Exercise aim: Nothing should appear in the answer except the lines from the one containing "Найти (70, 494)" through the end of the records below, written out exactly.

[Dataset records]
•••••

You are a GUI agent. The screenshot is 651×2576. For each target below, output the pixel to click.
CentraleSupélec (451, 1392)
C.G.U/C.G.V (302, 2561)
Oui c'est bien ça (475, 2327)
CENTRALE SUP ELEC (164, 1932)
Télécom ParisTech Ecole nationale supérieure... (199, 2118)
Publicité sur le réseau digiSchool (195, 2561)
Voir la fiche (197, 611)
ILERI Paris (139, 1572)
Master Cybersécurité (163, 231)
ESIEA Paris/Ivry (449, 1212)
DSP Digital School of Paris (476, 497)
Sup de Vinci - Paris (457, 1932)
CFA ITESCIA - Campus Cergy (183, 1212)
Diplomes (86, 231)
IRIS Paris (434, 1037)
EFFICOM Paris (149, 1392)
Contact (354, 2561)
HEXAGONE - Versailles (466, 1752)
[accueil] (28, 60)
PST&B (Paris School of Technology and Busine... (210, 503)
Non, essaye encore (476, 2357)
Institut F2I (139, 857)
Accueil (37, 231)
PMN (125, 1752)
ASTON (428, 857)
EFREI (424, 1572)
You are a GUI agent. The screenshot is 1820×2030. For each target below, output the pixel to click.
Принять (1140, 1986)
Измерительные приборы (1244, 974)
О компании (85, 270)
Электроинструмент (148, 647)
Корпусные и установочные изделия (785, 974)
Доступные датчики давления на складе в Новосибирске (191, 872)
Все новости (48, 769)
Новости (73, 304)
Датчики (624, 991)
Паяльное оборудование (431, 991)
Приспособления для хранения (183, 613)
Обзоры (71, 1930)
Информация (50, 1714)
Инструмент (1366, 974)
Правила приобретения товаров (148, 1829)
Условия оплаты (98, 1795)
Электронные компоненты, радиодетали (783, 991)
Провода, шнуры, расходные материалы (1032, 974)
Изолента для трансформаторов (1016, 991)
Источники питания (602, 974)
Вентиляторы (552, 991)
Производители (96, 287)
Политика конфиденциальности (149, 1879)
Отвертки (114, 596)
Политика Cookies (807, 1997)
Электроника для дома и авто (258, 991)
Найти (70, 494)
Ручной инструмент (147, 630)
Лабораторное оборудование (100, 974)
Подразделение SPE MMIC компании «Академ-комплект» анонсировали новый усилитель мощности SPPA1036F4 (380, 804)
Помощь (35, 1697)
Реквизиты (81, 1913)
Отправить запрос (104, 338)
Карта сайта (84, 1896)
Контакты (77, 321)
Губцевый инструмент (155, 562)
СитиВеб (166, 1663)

•••••

Response to the exercise:
Найти (70, 494)
Ручной инструмент (147, 630)
Лабораторное оборудование (100, 974)
Подразделение SPE MMIC компании «Академ-комплект» анонсировали новый усилитель мощности SPPA1036F4 (380, 804)
Помощь (35, 1697)
Реквизиты (81, 1913)
Отправить запрос (104, 338)
Карта сайта (84, 1896)
Контакты (77, 321)
Губцевый инструмент (155, 562)
СитиВеб (166, 1663)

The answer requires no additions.